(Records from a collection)

::::::

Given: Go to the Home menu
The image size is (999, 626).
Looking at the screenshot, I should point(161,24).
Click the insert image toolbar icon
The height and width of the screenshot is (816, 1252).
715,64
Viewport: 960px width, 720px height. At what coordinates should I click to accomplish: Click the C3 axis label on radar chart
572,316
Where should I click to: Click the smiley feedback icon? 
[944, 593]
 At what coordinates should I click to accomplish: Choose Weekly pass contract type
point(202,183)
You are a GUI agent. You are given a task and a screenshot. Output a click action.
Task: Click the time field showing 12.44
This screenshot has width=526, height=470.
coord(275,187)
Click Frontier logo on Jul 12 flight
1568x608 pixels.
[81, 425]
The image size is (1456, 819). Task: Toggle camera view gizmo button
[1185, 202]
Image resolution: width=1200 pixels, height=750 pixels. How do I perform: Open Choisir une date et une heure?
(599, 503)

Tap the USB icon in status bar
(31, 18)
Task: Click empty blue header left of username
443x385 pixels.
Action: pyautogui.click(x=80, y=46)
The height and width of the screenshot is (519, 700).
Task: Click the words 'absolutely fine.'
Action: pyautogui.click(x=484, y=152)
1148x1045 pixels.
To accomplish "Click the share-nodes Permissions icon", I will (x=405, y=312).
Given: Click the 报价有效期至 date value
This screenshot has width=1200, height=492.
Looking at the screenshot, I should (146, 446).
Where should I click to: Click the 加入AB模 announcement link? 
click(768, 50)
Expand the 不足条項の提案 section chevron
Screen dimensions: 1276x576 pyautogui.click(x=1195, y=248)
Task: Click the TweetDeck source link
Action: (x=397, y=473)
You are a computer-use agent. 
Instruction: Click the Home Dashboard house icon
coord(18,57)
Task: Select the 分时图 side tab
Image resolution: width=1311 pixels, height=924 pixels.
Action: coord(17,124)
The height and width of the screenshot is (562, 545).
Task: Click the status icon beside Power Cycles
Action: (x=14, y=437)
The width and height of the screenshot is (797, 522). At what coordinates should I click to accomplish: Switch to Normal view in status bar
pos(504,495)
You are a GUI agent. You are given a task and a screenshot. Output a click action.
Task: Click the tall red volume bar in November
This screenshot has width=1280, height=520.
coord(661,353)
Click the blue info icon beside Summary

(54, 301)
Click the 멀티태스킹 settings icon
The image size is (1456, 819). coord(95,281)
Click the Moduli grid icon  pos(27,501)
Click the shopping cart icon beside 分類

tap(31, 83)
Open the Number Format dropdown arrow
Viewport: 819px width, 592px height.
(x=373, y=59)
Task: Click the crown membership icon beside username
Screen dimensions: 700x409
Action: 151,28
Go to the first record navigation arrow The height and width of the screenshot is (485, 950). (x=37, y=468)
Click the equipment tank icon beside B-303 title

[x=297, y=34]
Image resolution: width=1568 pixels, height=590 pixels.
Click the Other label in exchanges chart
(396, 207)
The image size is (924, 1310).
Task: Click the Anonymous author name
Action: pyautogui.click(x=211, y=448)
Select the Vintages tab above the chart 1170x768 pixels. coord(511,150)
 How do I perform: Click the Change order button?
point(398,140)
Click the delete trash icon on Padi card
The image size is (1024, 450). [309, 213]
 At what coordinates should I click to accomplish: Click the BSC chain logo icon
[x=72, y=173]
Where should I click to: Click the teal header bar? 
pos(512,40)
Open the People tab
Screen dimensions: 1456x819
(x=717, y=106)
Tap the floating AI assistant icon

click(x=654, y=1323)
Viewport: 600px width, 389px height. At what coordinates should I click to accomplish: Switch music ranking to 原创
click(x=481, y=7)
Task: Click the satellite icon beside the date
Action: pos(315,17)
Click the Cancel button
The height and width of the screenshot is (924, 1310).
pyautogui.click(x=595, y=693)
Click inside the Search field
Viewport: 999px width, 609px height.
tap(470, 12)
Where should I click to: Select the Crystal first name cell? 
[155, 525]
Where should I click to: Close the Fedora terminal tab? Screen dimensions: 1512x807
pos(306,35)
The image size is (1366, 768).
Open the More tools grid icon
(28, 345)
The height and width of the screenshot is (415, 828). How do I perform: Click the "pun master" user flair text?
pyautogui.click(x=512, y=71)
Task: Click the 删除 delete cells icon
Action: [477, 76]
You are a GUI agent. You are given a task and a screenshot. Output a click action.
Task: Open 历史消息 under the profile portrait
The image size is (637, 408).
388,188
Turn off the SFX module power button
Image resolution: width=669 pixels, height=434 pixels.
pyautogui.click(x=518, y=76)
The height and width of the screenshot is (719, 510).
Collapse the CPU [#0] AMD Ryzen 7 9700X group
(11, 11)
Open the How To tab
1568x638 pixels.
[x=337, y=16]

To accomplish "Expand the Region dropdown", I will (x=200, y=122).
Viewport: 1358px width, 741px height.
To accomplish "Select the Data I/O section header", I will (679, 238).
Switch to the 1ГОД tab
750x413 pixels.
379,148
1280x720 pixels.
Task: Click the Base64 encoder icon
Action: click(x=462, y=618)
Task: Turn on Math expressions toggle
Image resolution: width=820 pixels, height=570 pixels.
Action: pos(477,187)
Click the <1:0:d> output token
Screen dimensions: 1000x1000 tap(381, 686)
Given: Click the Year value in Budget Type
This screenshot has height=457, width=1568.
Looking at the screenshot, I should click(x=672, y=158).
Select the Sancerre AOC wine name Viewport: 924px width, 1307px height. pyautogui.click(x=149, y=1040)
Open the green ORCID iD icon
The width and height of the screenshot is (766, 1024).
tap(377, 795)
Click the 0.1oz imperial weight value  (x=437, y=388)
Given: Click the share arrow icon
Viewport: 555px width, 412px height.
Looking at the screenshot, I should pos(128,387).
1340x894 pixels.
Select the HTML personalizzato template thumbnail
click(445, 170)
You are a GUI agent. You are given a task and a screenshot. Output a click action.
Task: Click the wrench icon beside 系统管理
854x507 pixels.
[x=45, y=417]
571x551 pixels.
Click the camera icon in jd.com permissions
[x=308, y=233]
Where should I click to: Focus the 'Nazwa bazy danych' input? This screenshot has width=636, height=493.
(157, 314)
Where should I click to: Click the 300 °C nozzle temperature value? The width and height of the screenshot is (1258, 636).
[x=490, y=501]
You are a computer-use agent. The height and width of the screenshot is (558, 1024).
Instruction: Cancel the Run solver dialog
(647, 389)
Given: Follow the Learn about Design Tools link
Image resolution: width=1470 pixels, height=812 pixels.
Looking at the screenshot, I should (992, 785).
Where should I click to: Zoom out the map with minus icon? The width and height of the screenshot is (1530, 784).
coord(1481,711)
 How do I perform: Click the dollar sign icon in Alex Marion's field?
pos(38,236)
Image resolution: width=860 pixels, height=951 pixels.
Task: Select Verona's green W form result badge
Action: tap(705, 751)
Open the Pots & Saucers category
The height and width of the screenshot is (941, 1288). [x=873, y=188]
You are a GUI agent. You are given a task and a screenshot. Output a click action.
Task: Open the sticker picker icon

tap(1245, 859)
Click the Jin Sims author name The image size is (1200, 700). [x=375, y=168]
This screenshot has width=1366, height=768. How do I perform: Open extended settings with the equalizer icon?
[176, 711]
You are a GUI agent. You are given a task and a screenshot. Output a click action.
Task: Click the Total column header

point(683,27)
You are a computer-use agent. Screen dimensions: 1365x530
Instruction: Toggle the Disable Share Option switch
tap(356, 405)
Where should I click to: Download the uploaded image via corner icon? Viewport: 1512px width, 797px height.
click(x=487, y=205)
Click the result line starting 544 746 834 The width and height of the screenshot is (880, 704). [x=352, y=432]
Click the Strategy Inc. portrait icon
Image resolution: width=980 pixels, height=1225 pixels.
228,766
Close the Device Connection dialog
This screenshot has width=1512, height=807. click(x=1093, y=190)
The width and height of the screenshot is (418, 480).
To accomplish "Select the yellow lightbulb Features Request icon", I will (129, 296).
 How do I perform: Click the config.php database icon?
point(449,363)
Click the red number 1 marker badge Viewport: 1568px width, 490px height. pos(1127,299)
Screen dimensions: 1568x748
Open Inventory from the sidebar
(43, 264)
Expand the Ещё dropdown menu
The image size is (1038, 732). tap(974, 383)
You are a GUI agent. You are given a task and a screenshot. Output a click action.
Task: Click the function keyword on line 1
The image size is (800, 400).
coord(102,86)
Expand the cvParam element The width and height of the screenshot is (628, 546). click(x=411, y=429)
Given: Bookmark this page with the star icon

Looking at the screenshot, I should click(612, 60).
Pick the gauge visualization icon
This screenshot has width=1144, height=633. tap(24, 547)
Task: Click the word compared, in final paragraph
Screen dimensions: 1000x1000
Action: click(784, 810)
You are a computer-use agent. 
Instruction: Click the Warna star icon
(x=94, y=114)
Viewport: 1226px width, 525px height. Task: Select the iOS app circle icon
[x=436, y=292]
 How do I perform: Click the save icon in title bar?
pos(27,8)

::::::

● Exercise brief
Your response should hold the lines from the first line of the entries above through the line with "Task: Click empty", each retyped exactly, and nothing else.

● Solution to this exercise
Given: Go to the Home menu
The image size is (999, 626).
Looking at the screenshot, I should point(161,24).
Click the insert image toolbar icon
The height and width of the screenshot is (816, 1252).
715,64
Viewport: 960px width, 720px height. At what coordinates should I click to accomplish: Click the C3 axis label on radar chart
572,316
Where should I click to: Click the smiley feedback icon? 
[944, 593]
 At what coordinates should I click to accomplish: Choose Weekly pass contract type
point(202,183)
You are a GUI agent. You are given a task and a screenshot. Output a click action.
Task: Click the time field showing 12.44
This screenshot has width=526, height=470.
coord(275,187)
Click Frontier logo on Jul 12 flight
1568x608 pixels.
[81, 425]
The image size is (1456, 819). Task: Toggle camera view gizmo button
[1185, 202]
Image resolution: width=1200 pixels, height=750 pixels. How do I perform: Open Choisir une date et une heure?
(599, 503)

Tap the USB icon in status bar
(31, 18)
Task: Click empty blue header left of username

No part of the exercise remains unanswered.